Seppur con differenze significative tra i diversi scenari, le potenzialità di mercato nel nostro Paese sono ragguardevoli. Si stima infatti che potrebbero essere coinvolte nel prossimo quinquennio (2021-2025) circa 150-300 mila utenze non residenziali e oltre 1 milione di utenze residenziali, dando vita (nello scenario intermedio) a circa 5-10 mila configurazioni di autoconsumo collettivo e circa 20.000 Comunità Energetiche Rinnovabili. Le ricadute sarebbero di tipo economico (ad esempio con riferimento al volume d’affari generato per la fornitura delle componenti tecnologiche necessarie), ma anche fiscale, energetico ed ambientale, come ad esempio l’incremento della generazione fotovoltaica e la conseguente riduzione delle emissioni.

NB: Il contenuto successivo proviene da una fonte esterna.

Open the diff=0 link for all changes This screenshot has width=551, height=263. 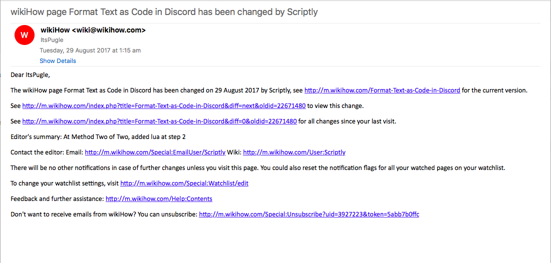[159, 122]
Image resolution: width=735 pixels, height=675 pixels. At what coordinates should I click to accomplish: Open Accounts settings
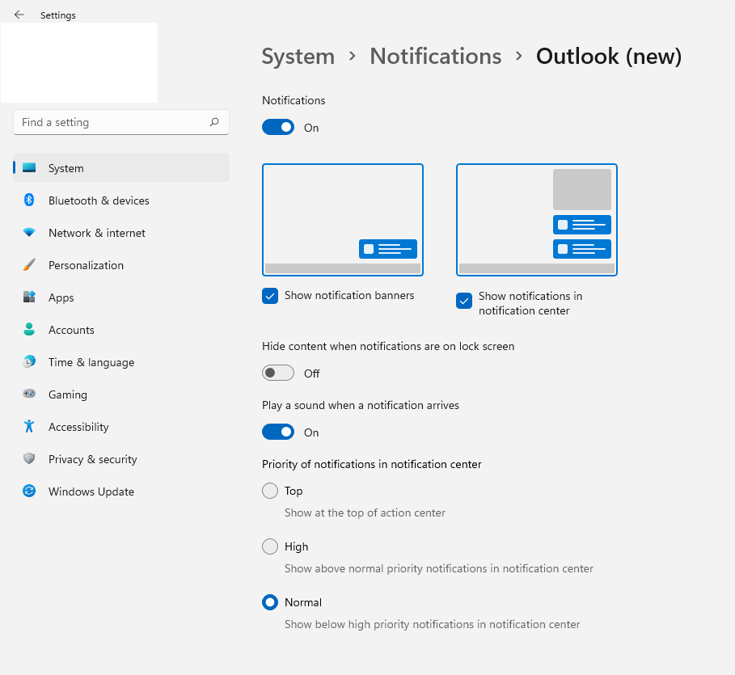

La diffusione delle comunità energetiche potrebbe portare, in totale, all’installazione di oltre 3,5 GW di impianti fotovoltaici e 1,3 GWh di capacità di accumulo, generando un volume d’affari di 4 miliardi di euro supportati da incentivi per 6,5 miliardi di € su un orizzonte di 20 anni. Con riferimento allo scenario intermedio, si prevede che al 2025 le comunità energetiche e gli autoconsumatori di energia rinnovabile che agiscono collettivamente possano contribuire al 45% della nuova potenza di fotovoltaico installata necessaria al nostro Paese per raggiungere l’obiettivo fissato dal PNIEC. Nel medesimo anno, il contributo rispetto alla produzione complessiva di fotovoltaico sarebbe circa dell’11%. Inoltre, la diffusione delle configurazioni di autoconsumo collettivo avrebbe come impatto positivo una riduzione delle perdite di rete stimata nell’intorno di circa 5,5 GWh/anno, pari a circa 110 GWh cumulati nel periodo di vita utile degli impianti.

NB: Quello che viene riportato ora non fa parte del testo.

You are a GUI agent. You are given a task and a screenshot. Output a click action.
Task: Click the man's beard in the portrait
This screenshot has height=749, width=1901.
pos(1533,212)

La riduzione delle emissioni di CO2 nello stesso arco di tempo si stima intorno ai 23 milioni di tonnellate, che economicamente possono essere quantificate in altri 460 milioni di euro nello scenario intermedio, considerando una valorizzazione cautelativa di 20 €/ton per la CO2. Numeri molto interessanti per gli operatori del settore, chiamati a contribuire in maniera sostanziale affinché tale potenziale si traduca in realtà e favorisca il necessario raggiungimento dei target di evoluzione del sistema energetico nazionale.